(The following article was written by Nathan and originally published in Clean Technica; Image Credit: Portland General Electric.
Editors Note: The principle obstacle to renewable energies becoming the world’s main power supply is their intermittent nature. When we can store surplus energy for weeks, instead of hours, that obstacle largely disappears.)
A new, state-of-the-art, 5 MW lithium-ion energy storage system was recently unveiled in South Salem, Oregon. The new energy storage system — which is a demonstration project — will allow the storage of the excess electricity occasionally produced by some intermittent renewable energy sources, such as wind and solar, as well as providing other services.
Image Credit: Portland General Electric
The energy storage system is integrated with a localized power zone — a microgrid — which means that about 500 customers in the area will be able to retain power even during regional electrical blackouts. The microgrid, and the new energy storage system, are both a part of the Pacific Northwest Smart Grid Demonstration Project — a project designed with the intention of testing out innovative technologies and energy solution methods in the real world, and potentially spurring their wide-scale adoption.

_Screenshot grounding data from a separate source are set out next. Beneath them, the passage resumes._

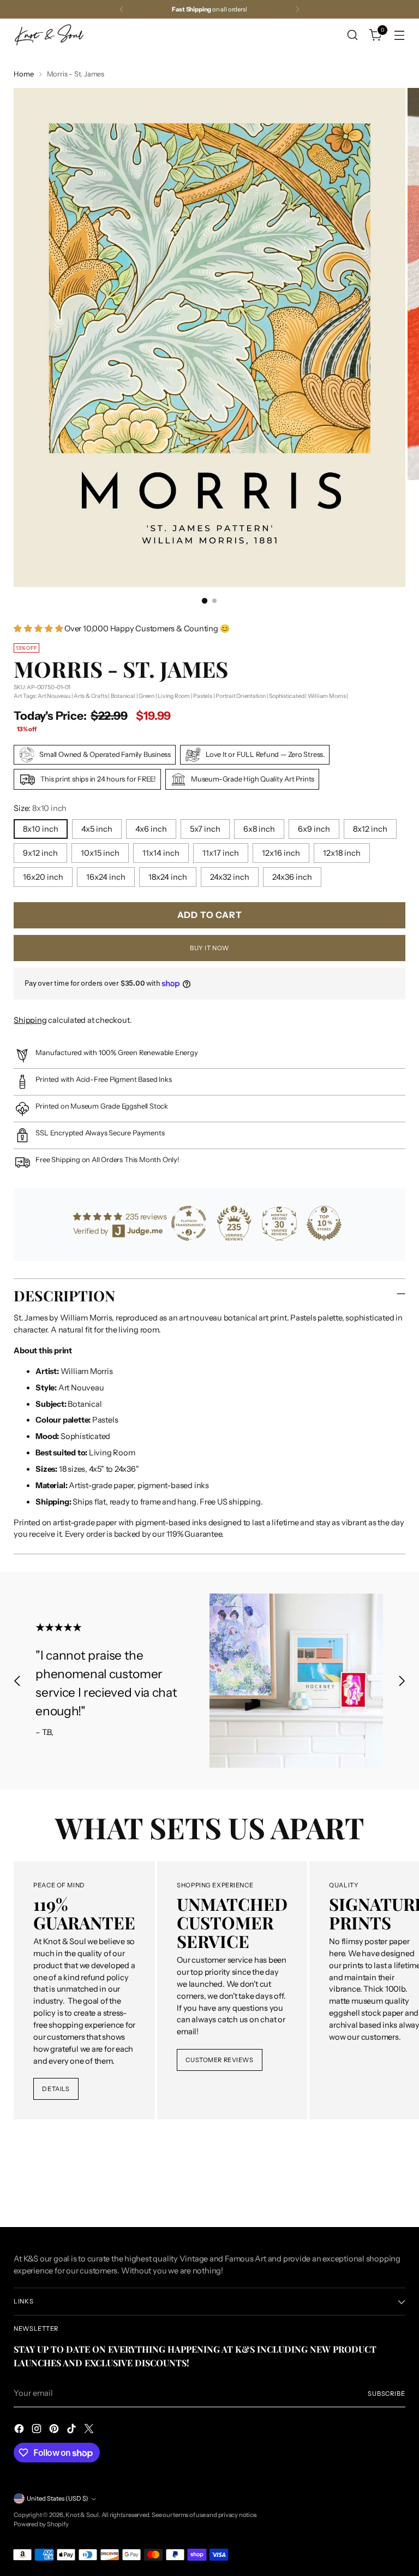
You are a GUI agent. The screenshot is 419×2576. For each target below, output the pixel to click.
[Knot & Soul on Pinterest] (55, 2430)
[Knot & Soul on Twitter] (90, 2430)
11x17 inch (220, 853)
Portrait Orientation (241, 696)
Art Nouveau (54, 696)
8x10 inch (40, 829)
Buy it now (209, 948)
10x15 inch (100, 853)
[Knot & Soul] (49, 34)
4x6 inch (151, 829)
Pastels (202, 696)
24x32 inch (229, 877)
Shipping (30, 1020)
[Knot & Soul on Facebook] (20, 2430)
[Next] (297, 9)
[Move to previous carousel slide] (17, 1680)
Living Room (174, 696)
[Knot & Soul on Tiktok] (72, 2430)
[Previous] (122, 9)
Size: (40, 808)
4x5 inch (96, 829)
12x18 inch (342, 853)
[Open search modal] (353, 35)
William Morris (327, 696)
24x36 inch (292, 877)
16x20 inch (43, 877)
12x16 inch (281, 853)
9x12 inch (40, 853)
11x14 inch (160, 853)
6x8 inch (259, 829)
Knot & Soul (82, 2515)
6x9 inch (314, 829)
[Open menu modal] (399, 35)
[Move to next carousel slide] (401, 1680)
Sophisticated (286, 696)
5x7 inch (205, 829)
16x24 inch (105, 877)
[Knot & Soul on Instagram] (37, 2430)
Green (146, 696)
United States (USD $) (57, 2498)
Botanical (123, 696)
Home (23, 73)
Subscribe (386, 2393)
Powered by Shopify (41, 2524)
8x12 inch (370, 829)
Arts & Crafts (90, 696)
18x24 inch (167, 877)
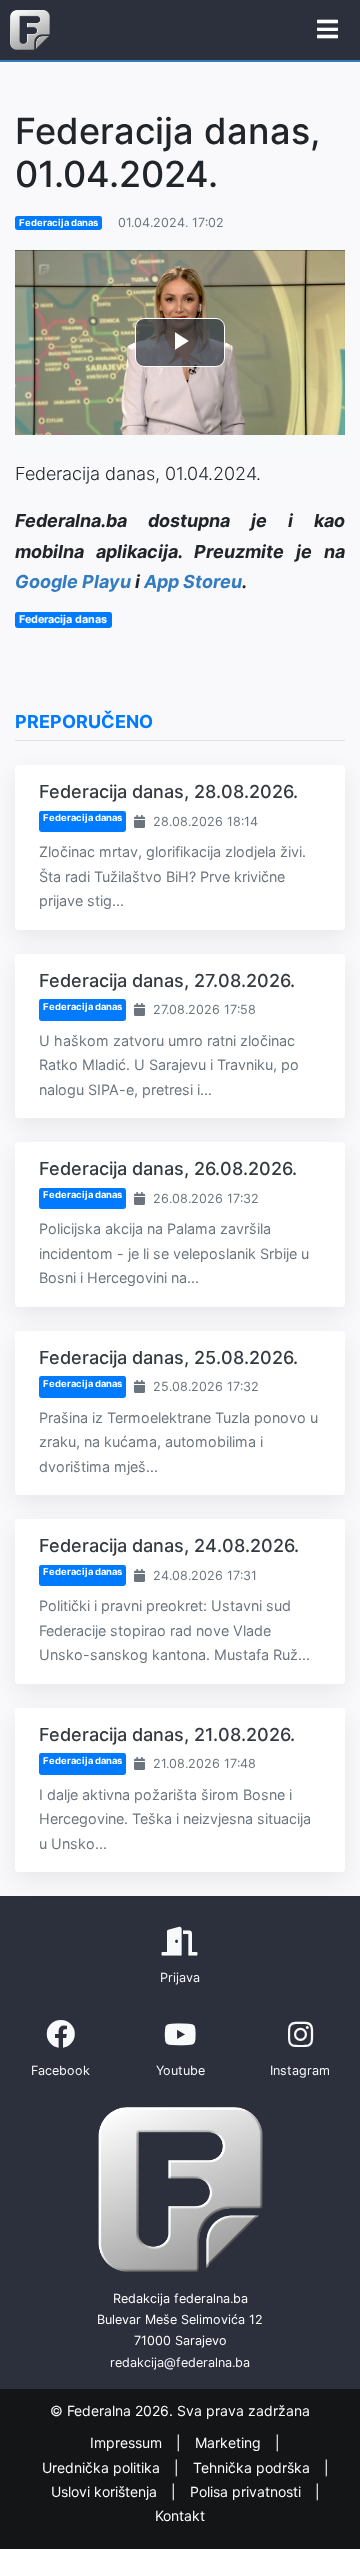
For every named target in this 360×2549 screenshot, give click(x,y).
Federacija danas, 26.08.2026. (168, 1168)
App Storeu (193, 581)
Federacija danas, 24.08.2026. (169, 1545)
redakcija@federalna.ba (180, 2362)
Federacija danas (58, 222)
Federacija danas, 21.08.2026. (167, 1734)
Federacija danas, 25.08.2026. (168, 1357)
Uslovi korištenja (106, 2491)
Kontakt (180, 2516)
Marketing (230, 2442)
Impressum (128, 2442)
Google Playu (73, 581)
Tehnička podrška (253, 2467)
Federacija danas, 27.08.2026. (167, 980)
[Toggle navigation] (327, 30)
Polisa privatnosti (247, 2491)
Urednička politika (103, 2467)
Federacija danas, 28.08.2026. (168, 791)
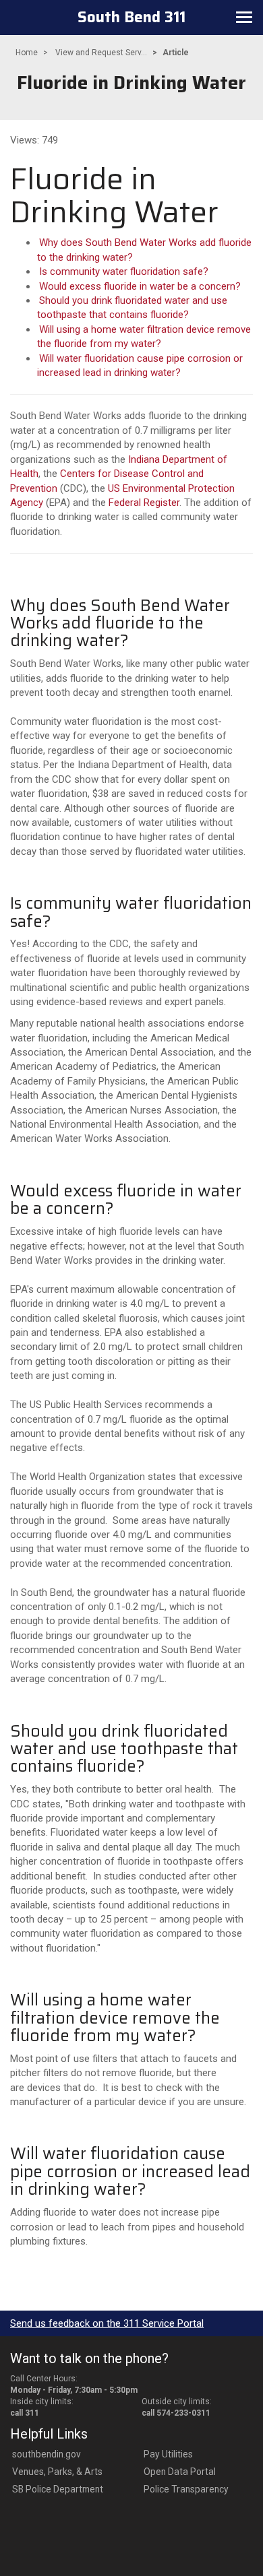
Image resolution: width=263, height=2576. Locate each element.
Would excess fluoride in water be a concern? (140, 286)
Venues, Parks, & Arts (57, 2471)
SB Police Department (57, 2489)
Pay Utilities (168, 2454)
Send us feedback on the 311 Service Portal (107, 2323)
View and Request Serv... (101, 52)
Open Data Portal (180, 2471)
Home (27, 52)
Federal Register (144, 502)
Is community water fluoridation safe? (123, 271)
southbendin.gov (46, 2454)
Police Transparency (186, 2489)
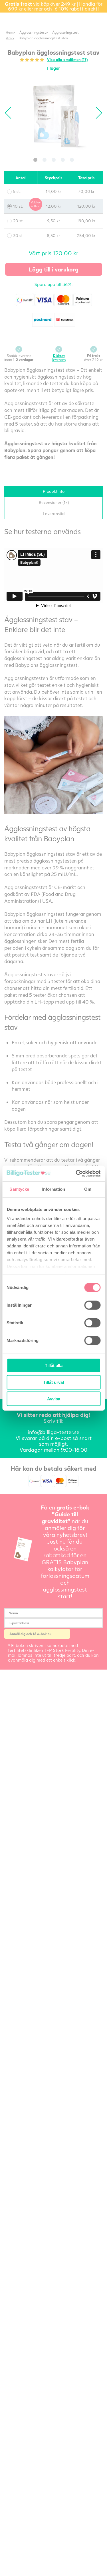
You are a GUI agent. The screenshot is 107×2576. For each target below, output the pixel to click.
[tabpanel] (53, 116)
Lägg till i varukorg (53, 269)
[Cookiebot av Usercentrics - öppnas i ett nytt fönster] (76, 1173)
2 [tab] (45, 160)
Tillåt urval (53, 1382)
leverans (59, 358)
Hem (9, 32)
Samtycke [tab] (19, 1189)
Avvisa (53, 1398)
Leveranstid (54, 513)
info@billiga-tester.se (53, 1432)
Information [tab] (53, 1189)
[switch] (92, 1305)
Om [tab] (87, 1189)
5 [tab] (72, 160)
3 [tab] (54, 160)
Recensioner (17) (54, 502)
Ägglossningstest (32, 32)
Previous (11, 113)
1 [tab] (35, 160)
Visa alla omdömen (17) (67, 59)
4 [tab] (63, 160)
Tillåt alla (53, 1365)
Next (96, 113)
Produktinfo (53, 491)
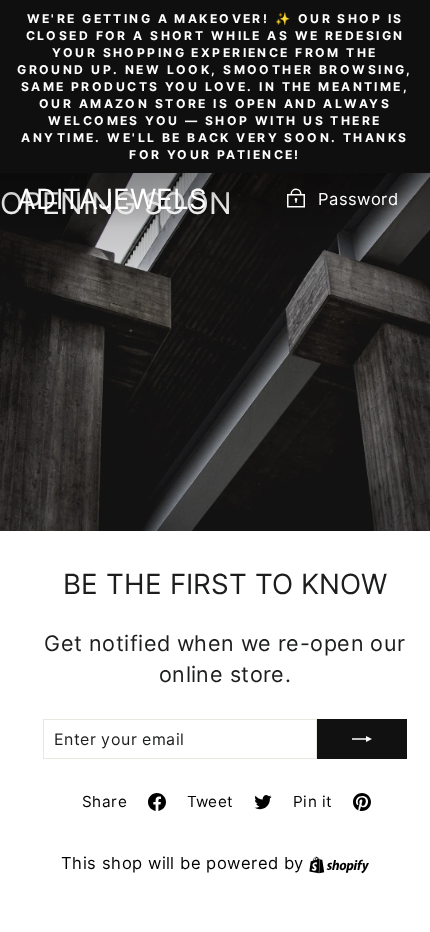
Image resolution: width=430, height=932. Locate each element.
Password (358, 199)
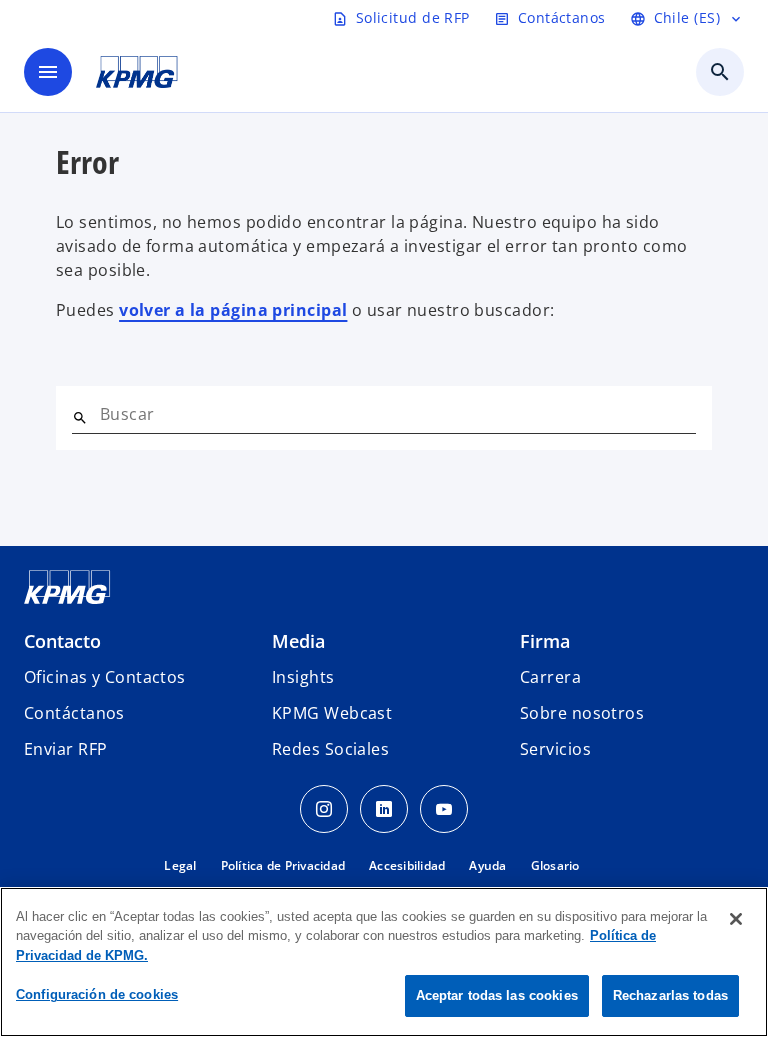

“The Pacific Northwest Smart Grid Demonstration Project is a successful public-private partnership involving 17 organizations across five Northwest states,” said Patricia Hoffman, assistant secretary for DOE’s Office of Electricity Delivery and Energy Reliability, which oversees regional smart grid demonstration projects. “It is a highly innovative project demonstrating transactive energy management, which is a promising, cost-effective way to integrate variable renewable energy, energy storage and demand response at scale. The celebration of the Salem Smart Power Center makes it clear that Oregon is helping to lead the way on energy storage commercialization and grid modernization.”
The 5 MW lithium-ion energy storage system was developed by Portland General Electric as part of its contribution to the Battelle-led Pacific Northwest Smart Grid Demonstration Project. Half of the facility’s development cost of $23-million-dollars was covered by the US Department of Energy. As a whole, the Pacific Northwest Smart Grid Demonstration Project is a five-year, $178-million project that launched in 2010.
The press release gets into the specifics of the new system:
The energy storage system will respond to regional grid conditions with the help of a key aspect of the demonstration called transactive control. Transactive control is based on technology from DOE’s Pacific Northwest National Laboratory, which is managed by Battelle. The technology helps power producers and users decide how much of the area’s power will be consumed, when and where. This is done when producers and users automatically respond to signals representing future power costs and planned energy consumption. The cost signals originate at Battelle’s Electricity Infrastructure Operations Center in Richland, Wash. They are updated every five minutes and sent to the project’s participating utilities, including PGE.
The automated signals allow project participants to make local decisions on how their piece of the smart grid project can support local and regional grid needs. Participants are now gathering data to measure how the signal can help deliver electricity more effectively, help better integrate wind power onto the power grid and more. The Salem battery will use the signal to coordinate its charge and discharge cycles with the power grid’s supply and demand.
The new energy storage system should give grid operators the information they need to design better, larger systems and offers a means of exploring different ways to integrate wind power with the grid.
Energy storage systems of a much-larger scale are currently in the planning stages in the Pacific Northwest — most utilizing relatively unconventional systems, such as underground compressed-air energy storage in porous rock, or abandoned mines. The Department of Energy’s Pacific Northwest National Laboratory recently released a comprehensive report on two particularly attractive sites for compressed air energy storage in Eastern Washington.